Climbing the Mousetrap with the Audi e-tron technology demonstrator
In the middle of the Alps, there are only boulders, snow, and ice as far as the eye can see. A nearly vertical mountain towers in front of the
Audi e-tron, waiting to be conquered. A specially equipped version of the model stands at the foot of Kitzbühel's Mousetrap ready for the big show - and so does the driver, no less than rally cross world champion Mattias Ekström.
Is an icy 85 percent gradient even possible?
The thought of driving a fully electric-power SUV over the steepest section of the ski slope up to the summit makes even the experienced race driver nervous: "To conquer a ski slope with an 85 percent gradient is well above the limit of a normal car. This is an enormous challenge - for me as well as the e-tron. As soon as the starting signal sounds, he steps on the gas pedal. The spectacular ride up the 140-meter stretch begins.
Flashback to a test drive in the style of a legendary commercial
The test drive is reminiscent of the Audi "Ski jump," a famous 1986 commercial. At that time, it was an Audi 100 quattro instead of an Audi e-tron, Harald Demuth driving in the place of Mattias Ekström, a 77 instead of an 85 percent gradient - and a sensation. In 2019, it will be even steeper. And all of this in an electric car.
In terms of safety, everything is covered: To make the project possbile in the first place, the ski slope was prepared by specialists from the Kitzbühel Ski Club and collaboration partner, Red Bull. A six-point seat belt secures racer Mattias Ekström during his ride. A roll cage and a back-up rope provide additional protection to the technology demonstrator. But whoever thinks the SUV will be pulled up the mountain, is wrong – only the power of the Audi e-tron technology demonstrator drives the electric SUV to the upper edge of the slope.
Why is Audi performing this endurance test?
Testing the limits, advancing technology: With this extraordinary endurance test, Audi demonstrates the strength of the quattro technology in an electric SUV. "The aim of the project is to climb the Mousetrap completely electrically. We can then test out the quattro technology's performance capabilities and maximum climbing ability. This is why the steepest stretch of the most difficult ski racing slope in the world makes the perfect test environment," explains Audi project leader Patrick Grimm.

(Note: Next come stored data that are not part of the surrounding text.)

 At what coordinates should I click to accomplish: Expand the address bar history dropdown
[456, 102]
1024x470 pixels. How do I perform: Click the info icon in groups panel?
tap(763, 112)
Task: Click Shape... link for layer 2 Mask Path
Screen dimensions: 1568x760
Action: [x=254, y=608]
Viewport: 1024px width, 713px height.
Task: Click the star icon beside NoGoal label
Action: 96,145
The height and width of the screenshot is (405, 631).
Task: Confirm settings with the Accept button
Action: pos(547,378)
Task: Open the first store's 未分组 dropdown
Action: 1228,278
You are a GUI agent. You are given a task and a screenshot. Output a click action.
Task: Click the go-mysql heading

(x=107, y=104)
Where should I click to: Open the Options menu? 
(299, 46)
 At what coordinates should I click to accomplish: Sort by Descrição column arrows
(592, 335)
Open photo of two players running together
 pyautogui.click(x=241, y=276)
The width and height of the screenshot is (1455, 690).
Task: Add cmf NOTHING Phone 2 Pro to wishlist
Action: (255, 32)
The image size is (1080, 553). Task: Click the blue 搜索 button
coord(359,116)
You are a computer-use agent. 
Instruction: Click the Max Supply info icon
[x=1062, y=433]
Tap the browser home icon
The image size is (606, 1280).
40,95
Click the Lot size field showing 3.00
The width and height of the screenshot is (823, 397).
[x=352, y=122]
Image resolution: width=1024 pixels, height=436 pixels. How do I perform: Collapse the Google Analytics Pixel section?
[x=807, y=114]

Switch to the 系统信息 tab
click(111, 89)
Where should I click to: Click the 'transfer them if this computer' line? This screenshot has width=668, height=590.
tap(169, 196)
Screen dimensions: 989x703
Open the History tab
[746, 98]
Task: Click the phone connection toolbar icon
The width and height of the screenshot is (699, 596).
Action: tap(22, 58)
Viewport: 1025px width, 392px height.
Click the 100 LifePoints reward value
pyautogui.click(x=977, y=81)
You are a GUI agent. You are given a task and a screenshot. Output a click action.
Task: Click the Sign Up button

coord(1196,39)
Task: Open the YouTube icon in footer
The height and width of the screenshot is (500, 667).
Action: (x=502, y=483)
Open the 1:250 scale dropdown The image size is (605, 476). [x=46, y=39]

To make the plan work, Audi adapted the e-tron software so that the overall torque and the distribution of the torque between the front the rear is adjustable. The special quattro drive train with two electric motors on the rear axle and one motor on the front axle provides a huge amount of power. In total, the technology demonstrator can provide a power and torque boost of up to 370 kW and 8.920 Nm of wheel torque. Audi's specially made, spiked 19-inch tires give the SUV the grip necessary to reach the summit.
The automobile company from Ingolstadt left nothing to chance with this campaign. With such an enormous incline and taking place in the open outdoors, nothing was 100 percent plannable - the rally cross champion knew this, too: "The last 25 meters will always be lodged in my memory. We conquered even the steepest stretch."
Why Audi relied on Mattias Ekström
His mind was obsessed with the idea of pressing hard on the accelerator pedal – but the car demanded sensitivity to adjust to the ice and snow. Mattias Ekström had a feeling for this. And this was the reason why Audi chose him to pilot the car. "As one of the most versatile and successful Audi racers, he had the necessary experience and a good dose of daring to go with it," says Patrick Grimm bright-eyed.
And even though Mattias Ekström has experienced many exciting races and events, the drive up the steep stretch was something special, as he reveals in an interview after the drive: "Reaching the Mousetrap wasn't actually on my 'bucket list.' However, I'm thrilled this was something I got to experience in my life."